Autonoe was named in August 2003 after the Greek mythological figure Autonoe, conquest of Zeus (Jupiter), mother of the Charites (Graces), according to some authors.

==Orbit==

The diagram illustrates Autonoe's orbital elements in relation to other satellites of the Pasiphae group.

The satellite orbits Jupiter at a mean distance of 23.785.200 km and completes one orbit in 749,61 days. Its orbit has an inclination of 150.7° relative to the ecliptic and an eccentricity of 0.326. The orbit is subject to continuous changes due to gravitational perturbation from the Sun and the other planets.

=== Group membership and origin ===

Autonoe belongs to the Pasiphae group, a group of irregular retrograde Jovian moons. Members of this group have orbits with semimajor axes ranging from approximately 22 to 25 million km, orbital inclinations between 141° and 158°, and relatively high eccentricities ranging from 0.22 to 0.44. The moons of the Pasiphae group are believed to be fragments of an asteroid or trans-Neptunian object that was gravitationally captured by Jupiter and destroyed by a collision several billion years ago.

Due to different colour, Autonoe is different from the other Pasiphae moons. Autonoe could be also an independent object, captured independently, unrelated to the collision and break-up at the origin of the group.

==Physical characteristics==
Due to its small size, Autonoe appears very faint from Earth with a visual apparent magnitude of around 22, so it can only be observed by very large, sensitive telescopes. Assuming Autonoe has a low geometric albedo of 0.04 like other irregular moons, 's diameter has been estimated to be 4 km. The shape of the moon is currently unknown. However, given its small size, Autonoe is likely to have an irregular shape, similar to other irregular moons.

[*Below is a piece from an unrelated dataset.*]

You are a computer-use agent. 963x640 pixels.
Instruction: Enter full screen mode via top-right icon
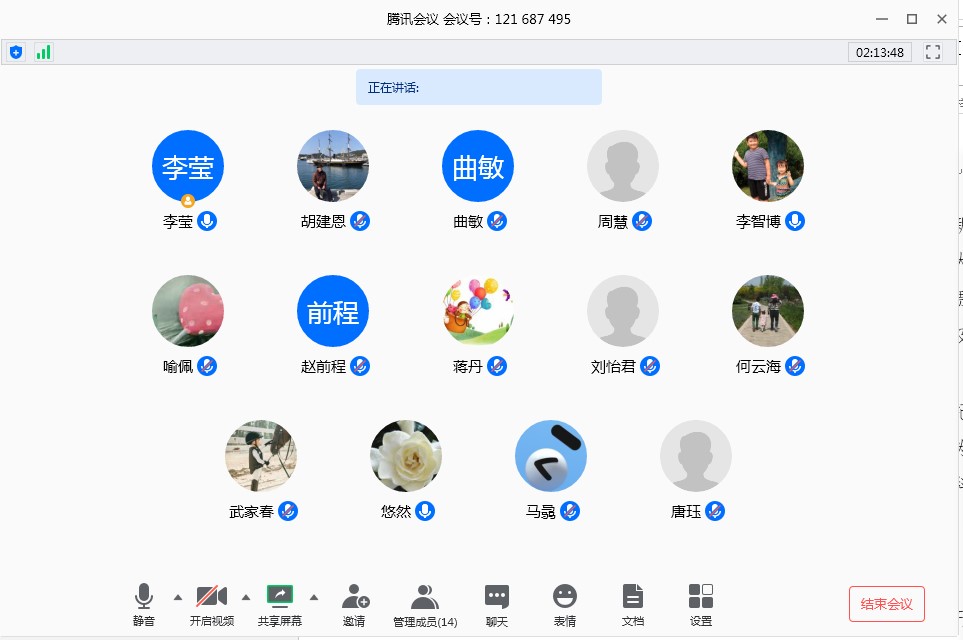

While Pasiphae belongs to the grey color class ( B−V=0.74, V−R=0.38), Autonoe falls under the light red color class (B–V = 0,72 ± 0,03, V–R = 0,51 ± 0,02), similarly to Megaclite and Sinope.

== Exploration ==
Autonoe has not been imaged up close by a space probe. All Jupiter irregular moons including Autonoe are planned to be distant observation targets for the European Space Agency's Jupiter Icy Moons Explorer (Juice) mission, which will measure the Jupiter irregular moons' rotation periods and shapes by watching their brightness change over time.